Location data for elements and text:
┄┄┄┄┄┄┄┄┄┄┄┄┄┄┄┄┄┄┄┄
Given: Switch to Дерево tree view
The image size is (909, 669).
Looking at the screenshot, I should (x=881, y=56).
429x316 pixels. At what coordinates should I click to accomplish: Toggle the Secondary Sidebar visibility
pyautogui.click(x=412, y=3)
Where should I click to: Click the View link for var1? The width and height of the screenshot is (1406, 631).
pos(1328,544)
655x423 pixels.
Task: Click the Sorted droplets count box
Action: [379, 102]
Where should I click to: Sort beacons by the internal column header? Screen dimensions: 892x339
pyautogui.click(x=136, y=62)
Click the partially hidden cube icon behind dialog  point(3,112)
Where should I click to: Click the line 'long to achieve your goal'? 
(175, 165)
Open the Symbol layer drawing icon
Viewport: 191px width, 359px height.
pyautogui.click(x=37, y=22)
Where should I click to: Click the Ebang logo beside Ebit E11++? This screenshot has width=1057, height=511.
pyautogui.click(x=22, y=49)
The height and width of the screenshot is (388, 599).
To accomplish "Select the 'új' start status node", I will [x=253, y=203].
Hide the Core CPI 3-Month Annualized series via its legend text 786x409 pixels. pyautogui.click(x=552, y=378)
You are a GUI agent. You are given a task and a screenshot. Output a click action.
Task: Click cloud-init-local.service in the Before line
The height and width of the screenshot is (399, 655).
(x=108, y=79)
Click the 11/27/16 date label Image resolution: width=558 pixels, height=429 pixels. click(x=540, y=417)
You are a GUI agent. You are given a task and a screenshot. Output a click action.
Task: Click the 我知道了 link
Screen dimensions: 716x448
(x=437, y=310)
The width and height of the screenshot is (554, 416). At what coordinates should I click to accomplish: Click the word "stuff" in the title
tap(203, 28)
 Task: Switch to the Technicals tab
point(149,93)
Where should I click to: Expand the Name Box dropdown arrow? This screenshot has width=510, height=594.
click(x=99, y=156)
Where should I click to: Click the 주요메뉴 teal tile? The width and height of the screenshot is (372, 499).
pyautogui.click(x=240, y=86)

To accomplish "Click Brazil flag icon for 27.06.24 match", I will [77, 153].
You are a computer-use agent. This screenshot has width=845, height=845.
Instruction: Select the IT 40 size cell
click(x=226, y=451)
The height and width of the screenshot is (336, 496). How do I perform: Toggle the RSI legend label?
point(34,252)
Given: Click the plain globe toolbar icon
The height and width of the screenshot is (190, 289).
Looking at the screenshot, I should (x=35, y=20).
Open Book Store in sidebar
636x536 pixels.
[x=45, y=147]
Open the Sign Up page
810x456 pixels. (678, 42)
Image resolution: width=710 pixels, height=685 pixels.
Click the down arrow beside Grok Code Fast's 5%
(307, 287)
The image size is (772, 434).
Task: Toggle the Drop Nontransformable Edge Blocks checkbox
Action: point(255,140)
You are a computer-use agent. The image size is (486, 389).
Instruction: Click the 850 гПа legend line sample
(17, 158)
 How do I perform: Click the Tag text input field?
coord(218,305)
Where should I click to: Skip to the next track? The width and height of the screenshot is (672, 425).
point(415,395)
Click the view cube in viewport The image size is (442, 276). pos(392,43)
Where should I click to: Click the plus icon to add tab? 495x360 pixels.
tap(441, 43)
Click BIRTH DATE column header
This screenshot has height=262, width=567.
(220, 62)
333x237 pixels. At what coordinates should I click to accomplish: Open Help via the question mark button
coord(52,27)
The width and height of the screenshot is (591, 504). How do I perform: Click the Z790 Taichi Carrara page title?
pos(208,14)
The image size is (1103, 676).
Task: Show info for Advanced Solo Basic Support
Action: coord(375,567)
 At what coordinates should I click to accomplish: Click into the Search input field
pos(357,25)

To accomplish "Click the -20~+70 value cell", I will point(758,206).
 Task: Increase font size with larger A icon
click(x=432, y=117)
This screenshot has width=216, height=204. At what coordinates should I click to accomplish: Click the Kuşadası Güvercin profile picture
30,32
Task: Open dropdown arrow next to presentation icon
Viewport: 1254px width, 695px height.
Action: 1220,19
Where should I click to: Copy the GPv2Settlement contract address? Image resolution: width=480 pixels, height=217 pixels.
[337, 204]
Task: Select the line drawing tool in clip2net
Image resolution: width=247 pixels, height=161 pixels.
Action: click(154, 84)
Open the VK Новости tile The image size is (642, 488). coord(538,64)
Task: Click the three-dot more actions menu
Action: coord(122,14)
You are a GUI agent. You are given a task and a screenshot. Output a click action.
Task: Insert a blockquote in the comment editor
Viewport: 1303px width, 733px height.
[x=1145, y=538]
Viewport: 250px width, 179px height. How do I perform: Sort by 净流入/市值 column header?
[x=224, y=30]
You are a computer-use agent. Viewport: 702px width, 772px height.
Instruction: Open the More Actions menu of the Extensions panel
┄┄┄┄┄┄┄┄┄┄┄┄┄┄┄┄┄┄┄┄
The task
Put every line of the records above into a JSON list of strings, one string per line, leaving out any blank lines.

The reply
[
  "Given: Switch to Дерево tree view",
  "The image size is (909, 669).",
  "Looking at the screenshot, I should (x=881, y=56).",
  "429x316 pixels. At what coordinates should I click to accomplish: Toggle the Secondary Sidebar visibility",
  "pyautogui.click(x=412, y=3)",
  "Where should I click to: Click the View link for var1? The width and height of the screenshot is (1406, 631).",
  "pos(1328,544)",
  "655x423 pixels.",
  "Task: Click the Sorted droplets count box",
  "Action: [379, 102]",
  "Where should I click to: Sort beacons by the internal column header? Screen dimensions: 892x339",
  "pyautogui.click(x=136, y=62)",
  "Click the partially hidden cube icon behind dialog  point(3,112)",
  "Where should I click to: Click the line 'long to achieve your goal'? ",
  "(175, 165)",
  "Open the Symbol layer drawing icon",
  "Viewport: 191px width, 359px height.",
  "pyautogui.click(x=37, y=22)",
  "Where should I click to: Click the Ebang logo beside Ebit E11++? This screenshot has width=1057, height=511.",
  "pyautogui.click(x=22, y=49)",
  "The height and width of the screenshot is (388, 599).",
  "To accomplish \"Select the 'új' start status node\", I will [x=253, y=203].",
  "Hide the Core CPI 3-Month Annualized series via its legend text 786x409 pixels. pyautogui.click(x=552, y=378)",
  "You are a GUI agent. You are given a task and a screenshot. Output a click action.",
  "Task: Click cloud-init-local.service in the Before line",
  "The height and width of the screenshot is (399, 655).",
  "(x=108, y=79)",
  "Click the 11/27/16 date label Image resolution: width=558 pixels, height=429 pixels. click(x=540, y=417)",
  "You are a GUI agent. You are given a task and a screenshot. Output a click action.",
  "Task: Click the 我知道了 link",
  "Screen dimensions: 716x448",
  "(x=437, y=310)",
  "The width and height of the screenshot is (554, 416). At what coordinates should I click to accomplish: Click the word \"stuff\" in the title",
  "tap(203, 28)",
  " Task: Switch to the Technicals tab",
  "point(149,93)",
  "Where should I click to: Expand the Name Box dropdown arrow? This screenshot has width=510, height=594.",
  "click(x=99, y=156)",
  "Where should I click to: Click the 주요메뉴 teal tile? The width and height of the screenshot is (372, 499).",
  "pyautogui.click(x=240, y=86)",
  "To accomplish \"Click Brazil flag icon for 27.06.24 match\", I will [77, 153].",
  "You are a computer-use agent. This screenshot has width=845, height=845.",
  "Instruction: Select the IT 40 size cell",
  "click(x=226, y=451)",
  "The height and width of the screenshot is (336, 496). How do I perform: Toggle the RSI legend label?",
  "point(34,252)",
  "Given: Click the plain globe toolbar icon",
  "The height and width of the screenshot is (190, 289).",
  "Looking at the screenshot, I should (x=35, y=20).",
  "Open Book Store in sidebar",
  "636x536 pixels.",
  "[x=45, y=147]",
  "Open the Sign Up page",
  "810x456 pixels. (678, 42)",
  "Image resolution: width=710 pixels, height=685 pixels.",
  "Click the down arrow beside Grok Code Fast's 5%",
  "(307, 287)",
  "The image size is (772, 434).",
  "Task: Toggle the Drop Nontransformable Edge Blocks checkbox",
  "Action: point(255,140)",
  "You are a computer-use agent. The image size is (486, 389).",
  "Instruction: Click the 850 гПа legend line sample",
  "(17, 158)",
  " How do I perform: Click the Tag text input field?",
  "coord(218,305)",
  "Where should I click to: Skip to the next track? The width and height of the screenshot is (672, 425).",
  "point(415,395)",
  "Click the view cube in viewport The image size is (442, 276). pos(392,43)",
  "Where should I click to: Click the plus icon to add tab? 495x360 pixels.",
  "tap(441, 43)",
  "Click BIRTH DATE column header",
  "This screenshot has height=262, width=567.",
  "(220, 62)",
  "333x237 pixels. At what coordinates should I click to accomplish: Open Help via the question mark button",
  "coord(52,27)",
  "The width and height of the screenshot is (591, 504). How do I perform: Click the Z790 Taichi Carrara page title?",
  "pos(208,14)",
  "The image size is (1103, 676).",
  "Task: Show info for Advanced Solo Basic Support",
  "Action: coord(375,567)",
  " At what coordinates should I click to accomplish: Click into the Search input field",
  "pos(357,25)",
  "To accomplish \"Click the -20~+70 value cell\", I will point(758,206).",
  " Task: Increase font size with larger A icon",
  "click(x=432, y=117)",
  "This screenshot has width=216, height=204. At what coordinates should I click to accomplish: Click the Kuşadası Güvercin profile picture",
  "30,32",
  "Task: Open dropdown arrow next to presentation icon",
  "Viewport: 1254px width, 695px height.",
  "Action: 1220,19",
  "Where should I click to: Copy the GPv2Settlement contract address? Image resolution: width=480 pixels, height=217 pixels.",
  "[337, 204]",
  "Task: Select the line drawing tool in clip2net",
  "Image resolution: width=247 pixels, height=161 pixels.",
  "Action: click(154, 84)",
  "Open the VK Новости tile The image size is (642, 488). coord(538,64)",
  "Task: Click the three-dot more actions menu",
  "Action: coord(122,14)",
  "You are a GUI agent. You are given a task and a screenshot. Output a click action.",
  "Task: Insert a blockquote in the comment editor",
  "Viewport: 1303px width, 733px height.",
  "[x=1145, y=538]",
  "Viewport: 250px width, 179px height. How do I perform: Sort by 净流入/市值 column header?",
  "[x=224, y=30]",
  "You are a computer-use agent. Viewport: 702px width, 772px height.",
  "Instruction: Open the More Actions menu of the Extensions panel"
]